- **Extracted records**
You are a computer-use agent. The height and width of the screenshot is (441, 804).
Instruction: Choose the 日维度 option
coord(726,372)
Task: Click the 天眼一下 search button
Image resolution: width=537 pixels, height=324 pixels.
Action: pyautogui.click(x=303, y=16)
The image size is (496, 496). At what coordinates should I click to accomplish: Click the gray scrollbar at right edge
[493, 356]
...
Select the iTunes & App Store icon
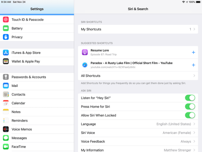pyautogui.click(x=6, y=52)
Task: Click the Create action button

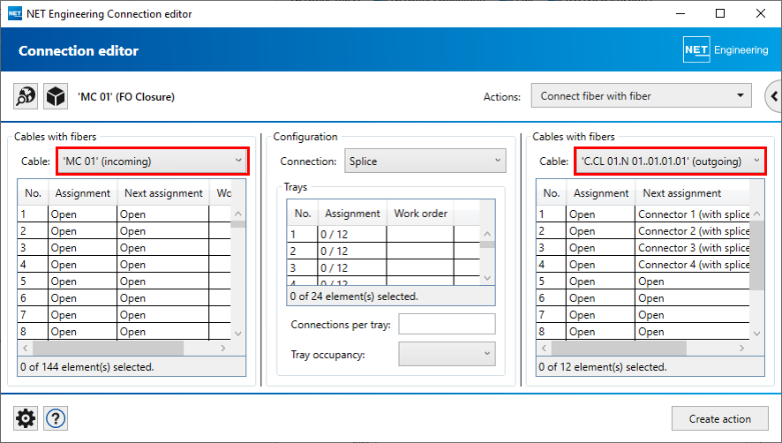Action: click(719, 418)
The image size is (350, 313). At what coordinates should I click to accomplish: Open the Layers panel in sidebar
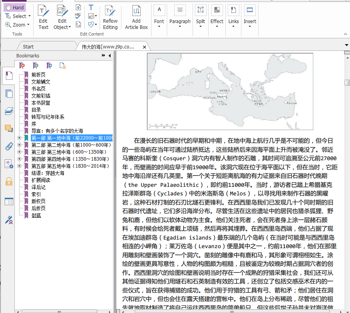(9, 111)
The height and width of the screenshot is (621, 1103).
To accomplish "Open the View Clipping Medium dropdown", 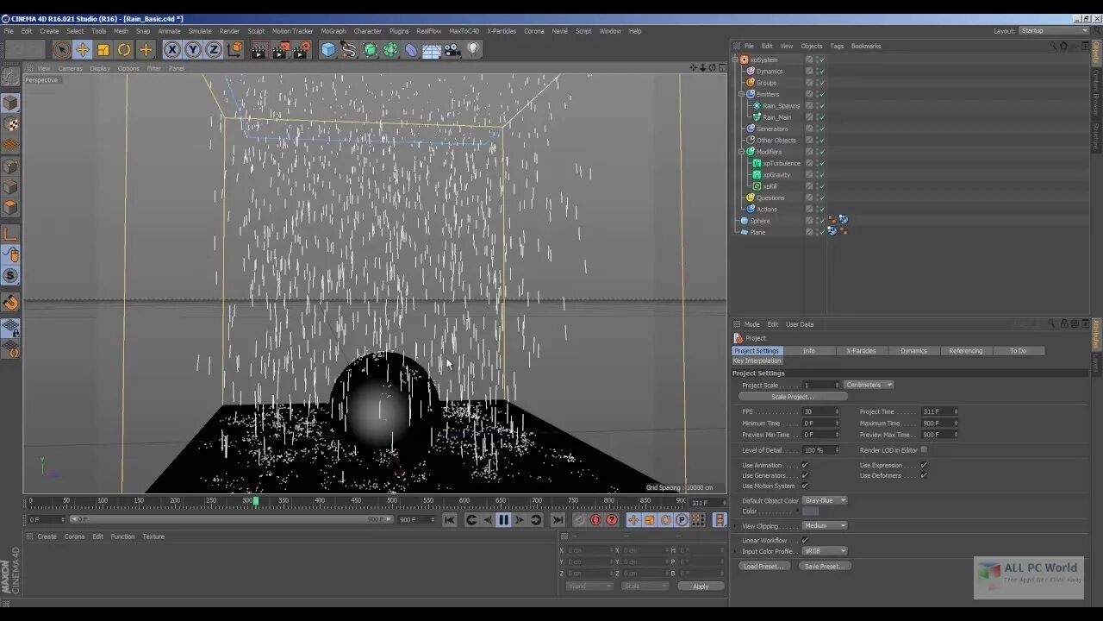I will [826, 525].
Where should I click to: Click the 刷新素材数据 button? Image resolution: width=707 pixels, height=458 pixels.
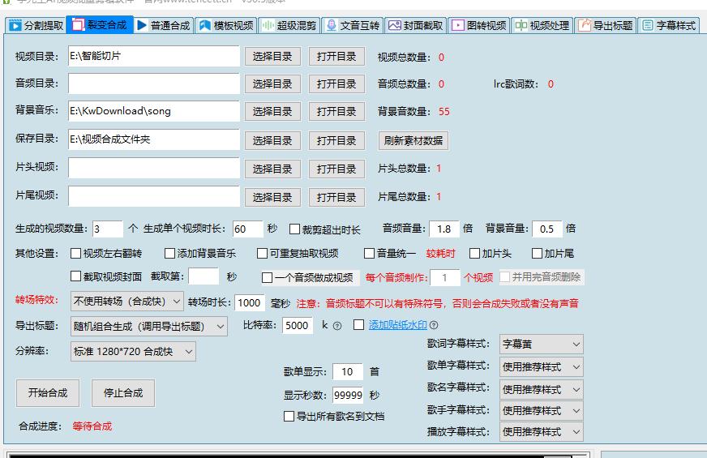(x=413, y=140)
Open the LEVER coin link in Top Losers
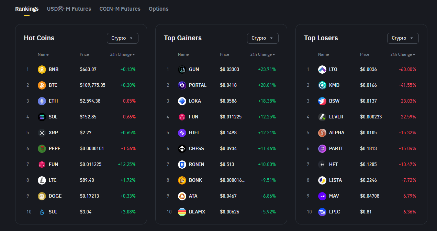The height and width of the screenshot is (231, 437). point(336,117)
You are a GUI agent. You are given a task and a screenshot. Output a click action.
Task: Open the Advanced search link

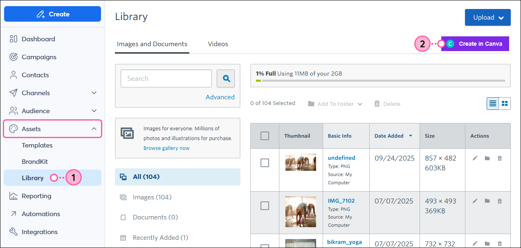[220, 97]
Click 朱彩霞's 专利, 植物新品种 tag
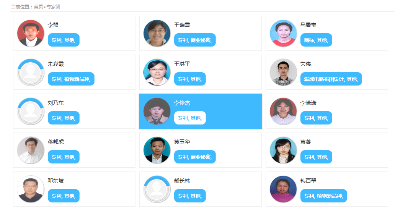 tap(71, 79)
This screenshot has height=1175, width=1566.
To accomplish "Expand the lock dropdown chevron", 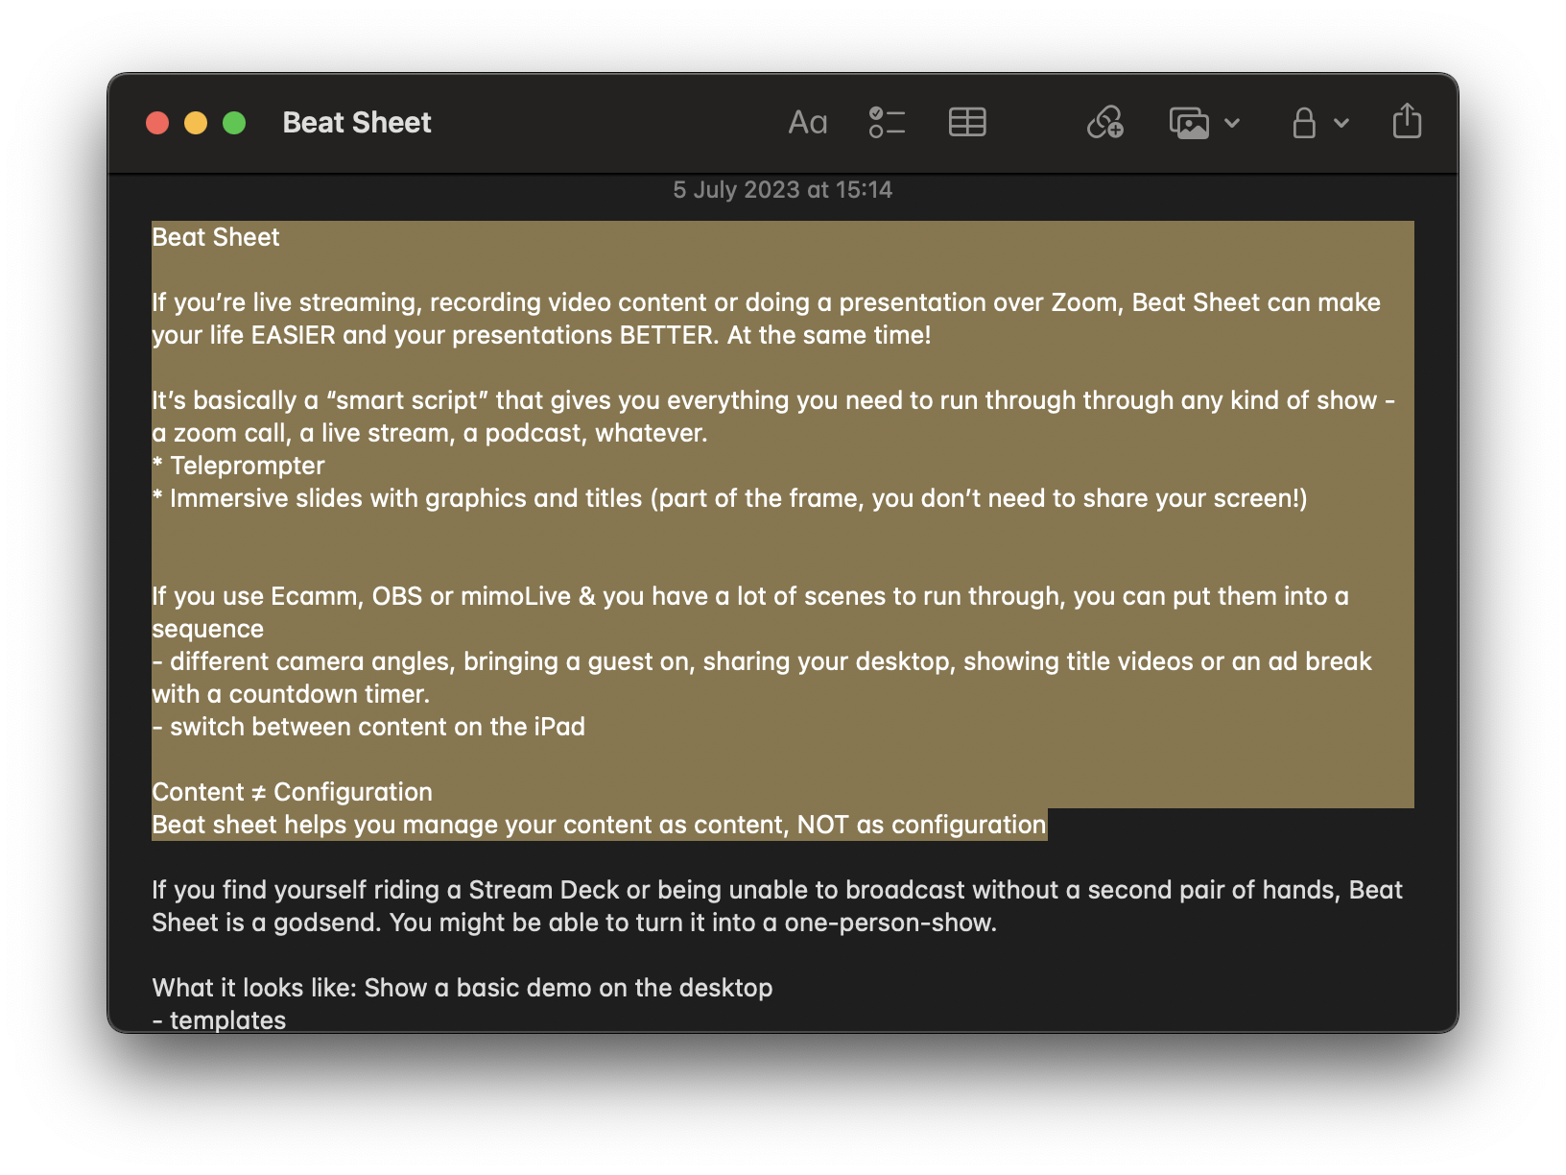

- **What is being asked**
Please copy the rows starting at the line containing "Open the LEVER coin link in Top Losers" and ending with the line containing "the lock dropdown", replacing "Top Losers" with "Top Gainers" and changing nothing else. Omit the pictures.

- **Result of this task**
Open the LEVER coin link in Top Gainers
The height and width of the screenshot is (231, 437). point(336,117)
You are a GUI agent. You are given a task and a screenshot. Output a click action.
Task: Open the Advanced search link

[220, 97]
Click 朱彩霞's 专利, 植物新品种 tag
 tap(71, 79)
This screenshot has height=1175, width=1566.
To accomplish "Expand the lock dropdown chevron", 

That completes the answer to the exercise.